◆ TO DO:
• a. In the interview excerpt about Wonder Women, who does Sam Maggs name as the founder of computing?
• b. Translate this sentence from the Wonder Women interview into French: "It was about bringing to light forgotten stories of women who were innovators and pioneers in a time when it was incredibly difficult to be them."
• c. Write a continuation of the Wonder Women interview, picking up after its last sentence.

◆ TEXT EXCERPT:
• • • •

Toronto writer Sam Maggs highlights the accomplishments of female scientists, inventors and spies in Wonder Women.
Photo, Ashley Walker. Photo, Ashley Walker.

Did you know that it was a woman who first discovered nuclear fission? And the first viable treatment for leprosy? And the flat-bottomed paper bag? Probably not, right? Sam Maggs, gaming expert and author of the new go-to feminist history tome Wonder Women: 25 Innovators, Inventors and Trailblazers Who Changed History, tells the stories of female innovators omitted from our textbooks. Here, she discusses why women are owed more idols than Marie Curie (inspiring as she was).

Who did you write Wonder Women for? For all the women, especially women of colour and queer women, who’ve never seen role models who look like them in STEM fields. It was about bringing to light forgotten stories of women who were innovators and pioneers in a time when it was incredibly difficult to be them. Growing up, we rarely see women’s accomplishments represented in our textbooks; we sort of re-tread the stories of the same two or three women. We see Marie Curie, or potentially Ada Lovelace (founder of computing), but that’s it.

• • • •

◆ SUPPLIED INFORMATION:

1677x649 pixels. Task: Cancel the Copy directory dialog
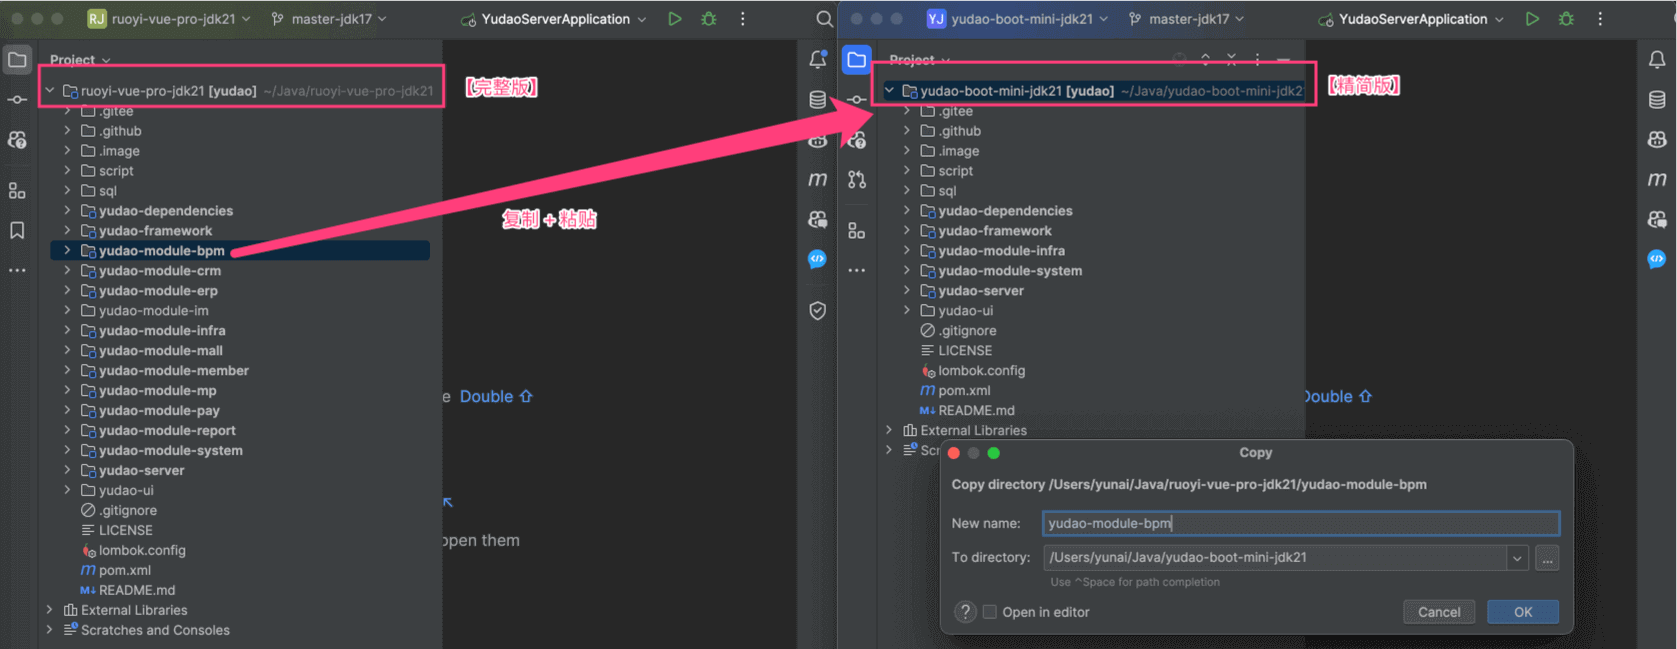tap(1438, 612)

• • • •

◆ RESPONSES FOR EACH TASK:
• a. Ada Lovelace

• b. Il s'agissait de mettre en lumière des histoires oubliées de femmes qui étaient des innovatrices et des pionnières à une époque où il était incroyablement difficile de l'être.

• c.
Well, I mean, we have Marie Curie. What more do women want, right? [Laughs] Yeah, she’s cool, but she has so many amazing contemporaries too.

Women have always been in science and tech, but they haven’t always been seen. The tragic thing is that throughout history, so many women have had their accomplishments erased by time — or stolen by a male colleague. Or they weren’t able to take credit because of their gender or race.

Right. Because, as you say, history is written by the victors, and very often the victors have been straight, white dudes. That doesn’t exactly bode well for female trailblazers. Absolutely. And they’re not only erased because dudes wrote the textbooks. Women couldn’t file for a patent because a) Patents were property, and women couldn't own property; and b) Businesses were afraid that if customers found out something was invented by a black woman, they wouldn’t buy it.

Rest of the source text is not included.